I need to merge two tables by zip codes such that date ranges from table, ID_dates should contain the ranges in table, zipcodes.
Description of data:
Table ID_dates gives pre and post that covers the entire range of dates for ID_dates.
Combination of ID and pre gives a unique combination for the group within which the ranges in zip codes must lie.
Ranges in ID_dates are continuous with no gaps.
Zipcode is string but I am unable to have R read as a character in my example below (I am new to R so please forgive my mistakes in the code below,if any)
The ranges in zipcodes do not cover the range of pre and post.
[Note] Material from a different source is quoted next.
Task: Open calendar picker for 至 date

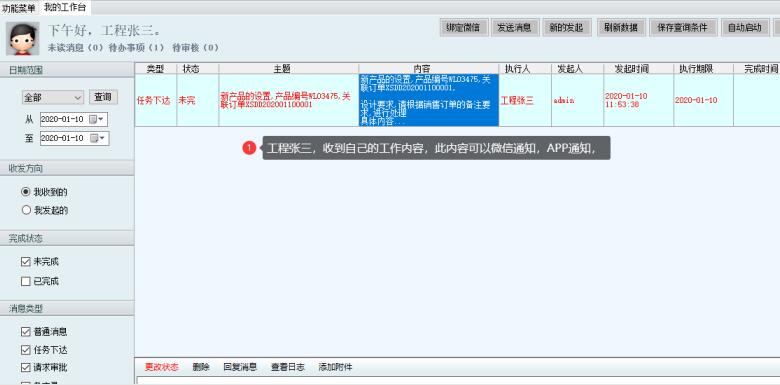Action: 94,138
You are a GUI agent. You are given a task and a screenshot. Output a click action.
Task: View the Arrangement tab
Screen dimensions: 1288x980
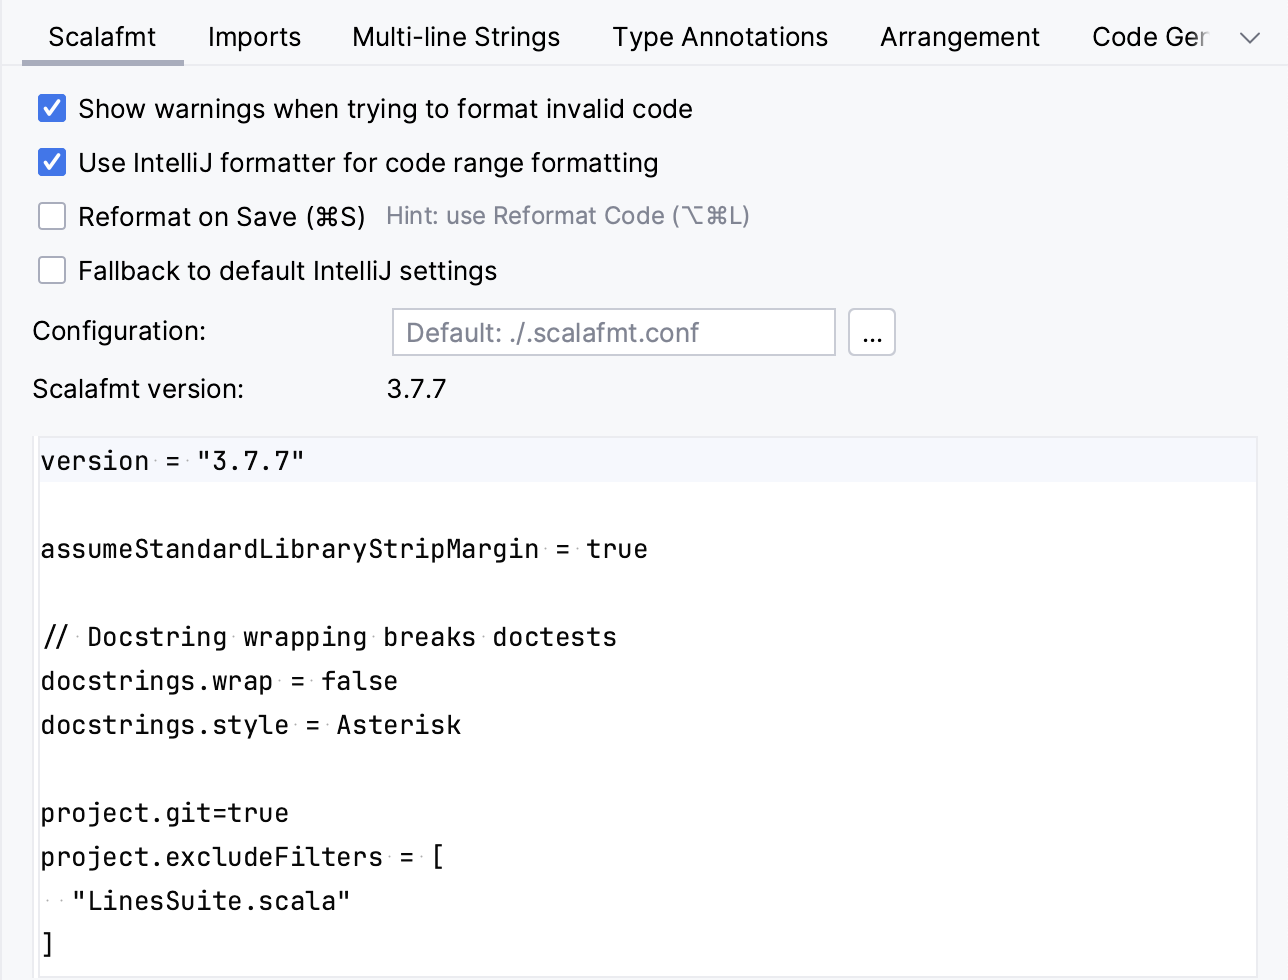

The ranges in zipcodes may lie outside of the pre and post dates in ID_dates and hence the start and end dates of zipcodes where this happens have to be truncated. For each group (combination of zip code and ID), the endpoints are pre and post.
zipcodes <- read.table(text="
zipcode start end var1
08210 03/15/1992 03/29/1992 1
08210 06/29/1993 06/30/1993 2
07039 03/28/1992 03/31/1992 5
07046 06/6/1994 06/6/1994 1
", colClasses='character',header=T, stringsAsFactors=F)
zipcodes$start <- as.Date(zipcodes$start,format = "%m/%d/%y")
zipcodes$end <- as.Date(zipcodes$end,format = "%m/%d/%y")
ID_dates <- read.table(text="
ID zipcode t1 t2 pre post var2
A 08210 03/17/1992 03/28/1992 03/17/1992 06/01/1993 1
A 08210 03/29/1992 04/05/1992 03/17/1992 06/01/1993 2
A 07039 04/06/1992 06/01/1993 03/17/1992 06/01/1993 3
A 07046 07/07/1995 08/07/1995 07/07/1995 08/07/1995 5
B 90002 01/01/1996 02/01/1996 01/01/1996 02/01/1996 8
", colClasses='character',header=T, stringsAsFactors=F)
ID_dates$t1 <- as.Date(ID_dates$t1,format = "%m/%d/%y")
ID_dates$t2 <- as.Date(ID_dates$t2,format = "%m/%d/%y")
ID_dates$pre <- as.Date(ID_dates$pre,format = "%m/%d/%y")
ID_dates$post <- as.Date(ID_dates$post,format = "%m/%d/%y")
finaltable <- read.table(text="
id zipcode t1 t2 var1 var2
A 08210 03/17/1992 03/28/1992 1 1
A 08210 03/29/1992 04/05/1992 NA 2
A 07039 04/06/1992 06/01/1993 NA 3
A 07046 07/07/1995 08/07/1995 NA 5
B 90002 01/01/1996 02/01/1996 NA 8
", header=T, stringsAsFactors=F)
I am unable to write a code to achieve the above result.